QUOTED TEXT:
★ ★ ★ ★ ★

Nurturing beyond our own circle of comfort means inviting your neighbor into your messy home and praying for them when they share their struggles.

Nurturing beyond our own circle of comfort means becoming a study partner for the quiet girl that sits next to you in a difficult class.

Nurturing beyond our own circle of comfort means taking a newly married woman out for lunch to give her encouragement, share recipes or just to be a listening ear when the honeymoon phase wears off and things get tough.

No matter your age or stage of life, nurturing beyond our own circle of comfort means hugging the crying woman at church, paying for the college students coffee, watching the exasperated mom’s kids for an hour so she can take an uninterrupted shower or nap, praying for the victims in the car crash you just drove by, engaging in genuine conversation with the lady at the check out counter, texting a Bible verse to a friend, bringing peace into a potential argument, giving baby items to your pregnant friend, calling an old friend when you see her post about a hard time on Facebook, starting a Bible study in your home or simply assuming the best in people, not the worst.

★ ★ ★ ★ ★

PROVIDED MATERIAL:
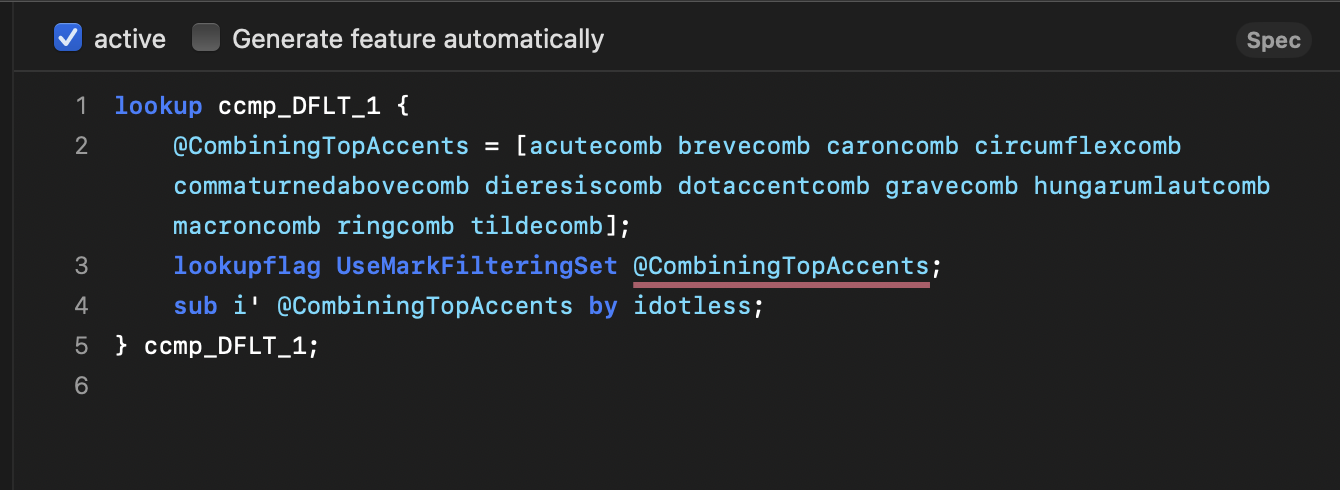This screenshot has width=1340, height=490.
Task: Click line number 5 in the gutter
Action: (x=81, y=346)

★ ★ ★ ★ ★

TASKS:
1 > In the passage on nurturing beyond our circle of comfort, what does it say to become for the quiet girl who sits next to you in a difficult class?
2 > From the passage on nurturing beyond our circle of comfort, return the part that opens with the words containing "Nurturing beyond our own circle of comfort means inviting" and closes with "things get tough.".
The data is not needed for anything asked here.

ANSWERS GIVEN:
1 > A study partner.

2 >
Nurturing beyond our own circle of comfort means inviting your neighbor into your messy home and praying for them when they share their struggles.

Nurturing beyond our own circle of comfort means becoming a study partner for the quiet girl that sits next to you in a difficult class.

Nurturing beyond our own circle of comfort means taking a newly married woman out for lunch to give her encouragement, share recipes or just to be a listening ear when the honeymoon phase wears off and things get tough.